Goal of the exercise> Only the lines below starting at the one that contains "The height and" and ending at the one that contains "Task: Click masy's 4:36 PM timestamp" are to be reproduced, exactly and with both ends kept.

Data extract>

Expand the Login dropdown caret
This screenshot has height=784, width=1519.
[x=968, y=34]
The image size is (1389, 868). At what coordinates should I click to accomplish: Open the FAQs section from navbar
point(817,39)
* * *
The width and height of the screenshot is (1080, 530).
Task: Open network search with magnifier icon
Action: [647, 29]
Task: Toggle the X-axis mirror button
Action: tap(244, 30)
==
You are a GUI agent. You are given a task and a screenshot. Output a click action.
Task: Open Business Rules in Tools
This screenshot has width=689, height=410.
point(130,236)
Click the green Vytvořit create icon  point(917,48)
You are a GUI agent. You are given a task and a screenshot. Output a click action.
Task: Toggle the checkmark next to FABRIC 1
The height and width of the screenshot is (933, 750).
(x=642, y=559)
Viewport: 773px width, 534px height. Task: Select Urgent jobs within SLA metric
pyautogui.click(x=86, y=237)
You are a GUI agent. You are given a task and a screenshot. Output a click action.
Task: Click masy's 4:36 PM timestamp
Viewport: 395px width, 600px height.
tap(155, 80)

Response area>
The height and width of the screenshot is (933, 750).
(x=642, y=559)
Viewport: 773px width, 534px height. Task: Select Urgent jobs within SLA metric
pyautogui.click(x=86, y=237)
You are a GUI agent. You are given a task and a screenshot. Output a click action.
Task: Click masy's 4:36 PM timestamp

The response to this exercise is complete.